Assay for PARPi and cisplatin resistance

MDA-MB-436 cells were seeded into six-well plates at a density of 1 × 10⁶ cells per well the day before transfection. Cells were transfected with 1 µg of empty vector or 2 µg of BRCA1 expression vectors using 6 µl of X-tremeGENE 9 (Roche). Cells were trypsinized 36 hr after transfection and reseeded into 10 cm plates at 100,000 cells per plate in a volume of 10 ml. Another 16 hr later, 1 ml of 10X G418 (6 mg/ml dissolved in the same culture medium) or 10X G418 containing 2.2 μM cisplatin or olaparib was added to each plate. The final concentrations of G418, cisplatin and olaparib were 550 µg/ml, 200 nM and 200 nM, respectively. All experiments were performed in duplicate plates for each construct. For cells selected with G418 alone, 15 days after selection, one plate was trypsinized and cells counted with a Vi-CELL Cell Counter (Beckman Coulter) to determine viable cell number, and the other plate was stained with Crystal Violet (0.5% w/v in 95% ethanol, 5% acetic acid) to count the number of colonies.
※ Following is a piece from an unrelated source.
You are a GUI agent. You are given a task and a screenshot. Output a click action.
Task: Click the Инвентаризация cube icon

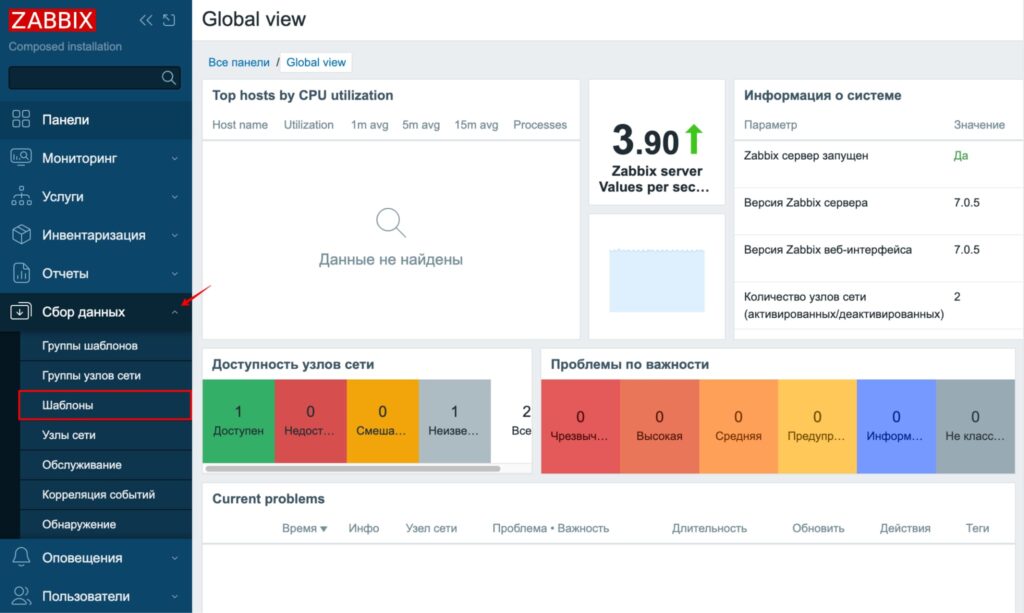pos(21,235)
For cells selected with both G418 and cisplatin, both plates were stained 21 days after selection. For cells subjected to G418 and olaparib double selection, both plates were stained 28 days after selection. Colonies with approximately 50 cells or more were counted, and the numbers were normalized against the number of viable cells on corresponding plates with G418 alone. The vast majority of constructs were measured by three or more independent experiments (each with duplicate sets of plates), with the only exceptions being when the first two experiments produced nearly identical results or were carried out using two independent plasmids.